The prostate is a walnut-sized glandular (secretory) component of the male reproductive system. It is located just below the bladder and in front of the rectum. The urethra runs through the prostate much like the hole through a donut. Surrounding the prostate is a fibrous layer called the prostatic capsule. The function of the prostate is to lubricate the urethra with secretions just prior to ejaculation. This fluid is a small contribution to the semen, which nourishes and protects sperm. After reproductive age, a man's prostate does not serve a useful function, but often causes bothersome urinary symptoms due to BPH and is high-risk for developing into cancer.
Prostate Cancer Epidemiology (statistics)
According to American Cancer Society and government estimates, in 2009 approximately 192,000 new cases of prostate cancer were diagnosed with and 27,000 men died of prostate cancer.
A smaller percentage of men will be diagnosed with and treated for prostate cancer. About 16 percent of American men will be diagnosed with prostate cancer during their lives; 8 percent will develop significant symptoms; and 3 percent will die of the disease. There is increasing evidence that screening for prostate cancer results in earlier diagnosis and treatment, thereby reducing the mortality rate from this disease.
About Prostate Cancer
Prostate cancer arises from the secretory tissue of the prostate. With loss of the normal regulation of cell growth and division, tumor formation results. Prostate cancer is the most common non-skin malignancy in men and is responsible for more deaths than any other cancer except lung cancer. Approximately 16% of American men are diagnosed with prostate cancer during their lifetime.
Age is the strongest predictor of prostate cancer. Over 2/3 of all prostate cancers are diagnosed in men 65 and older. If a man lives long enough, it is almost certain he will develop prostate cancer. Determining if that cancer represents a real threat to life is another issue. Autopsies performed on elderly men often reveal prostate cancer that was not diagnosed during life. This means that many men die with prostate cancer, not from it. Race is another risk factor for developing prostate cancer with African Americans having the highest risk, followed by caucasians, Hispanics, and Asians.
After being told of the diagnosis of prostate cancer, a man and his family should consider the available treatment options. Before selecting a treatment, it is important to learn about all the options available. With this knowledge, a newly diagnosed prostate cancer patient can actively participate with his doctor in planning his individualized treatment.
Prognosis and Choice of Treatment depend on several variables:
- PSA - "prostate specific antigen" is a protein made by the prostate and added to semen during ejaculation. A small amount of PSA is released into the blood stream and is a useful marker for certain prostate conditions. Although far from perfect, PSA is currently the best-available marker for prostate cancer screening. PSA usually rises as prostate cancer progresses to more aggressive or higher volume of disease. But it can also be elevated due to non-malignant conditions, including benign prostate enlargement, infection, and trauma.

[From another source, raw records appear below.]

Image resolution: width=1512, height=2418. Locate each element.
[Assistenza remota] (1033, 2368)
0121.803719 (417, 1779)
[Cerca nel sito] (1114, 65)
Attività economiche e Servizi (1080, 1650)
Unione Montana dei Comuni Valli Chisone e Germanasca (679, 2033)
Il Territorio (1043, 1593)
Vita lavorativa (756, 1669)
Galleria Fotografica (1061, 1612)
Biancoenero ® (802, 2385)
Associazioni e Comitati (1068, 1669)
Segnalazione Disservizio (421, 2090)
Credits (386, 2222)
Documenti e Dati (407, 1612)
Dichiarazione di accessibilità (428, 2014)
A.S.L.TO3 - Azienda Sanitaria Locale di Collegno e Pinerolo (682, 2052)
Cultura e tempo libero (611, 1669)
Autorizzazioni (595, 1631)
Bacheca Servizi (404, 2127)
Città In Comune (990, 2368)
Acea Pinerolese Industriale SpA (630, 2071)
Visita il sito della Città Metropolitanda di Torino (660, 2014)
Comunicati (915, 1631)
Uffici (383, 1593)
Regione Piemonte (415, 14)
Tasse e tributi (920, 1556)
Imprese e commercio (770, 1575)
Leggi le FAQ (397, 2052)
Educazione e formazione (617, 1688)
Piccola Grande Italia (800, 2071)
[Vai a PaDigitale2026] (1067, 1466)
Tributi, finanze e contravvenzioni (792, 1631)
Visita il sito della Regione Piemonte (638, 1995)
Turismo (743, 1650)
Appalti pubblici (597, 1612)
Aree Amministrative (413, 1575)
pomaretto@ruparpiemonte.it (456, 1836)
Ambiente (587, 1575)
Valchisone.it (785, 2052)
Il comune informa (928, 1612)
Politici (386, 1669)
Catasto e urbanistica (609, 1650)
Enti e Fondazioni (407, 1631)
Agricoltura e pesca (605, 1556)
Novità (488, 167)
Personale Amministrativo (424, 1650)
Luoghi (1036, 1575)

- Tumor Grade - describes how aggressive the cancer appears under a microscope. The pathologist evaluates prostate tissue specimens according to the standardized Gleason grading system. A score from 1-5 is assigned to the two most prevalent tumor areas identified, with the most common pattern listed first. These two scores are added together for the total Gleason score. Typically, the score is reported in the format "Gleason 3+4=7". Grades 2-6 are low grade cancers; grade 7 is intermediate; grades 8-10 are high grade. Grades 6 and 7 are the most common. The higher the score, the higher the risk of disease progression.
- Tumor Stage - describes where the tumor is. Prostate cancer identified by screening tests is generally low stage. If the PSA is less than 10 and the grade is Gleason 6 or less, no evaluation for metastatic disease is indicated. Imaging studies are used to stage higher risk prostate cancer, such as when the PSA is greater than 10 or the grade is Gleason 7 or higher. These studies include bone scans, CT scans, and MRIs.
- Age, overall health, life expectancy. It is well-known that a large proportion of elderly men have prostate cancer when they die of something else. This implies there is a risk of overtreating some men, who would never become symptomatic from prostate cancer. If a man has multiple significant illnesses or a life expectancy less than 10 years, then there is likely more risk than possible benefit in screening for, diagnosing, or treating prostate cancer.
With greater public awareness, screening has led to early detection in a higher proportion of men and mortality rates are declining. Additionally, new advances in medical technology are enabling prostate cancer to be detected earlier and allowing patients live active and productive lives after prostate cancer treatment.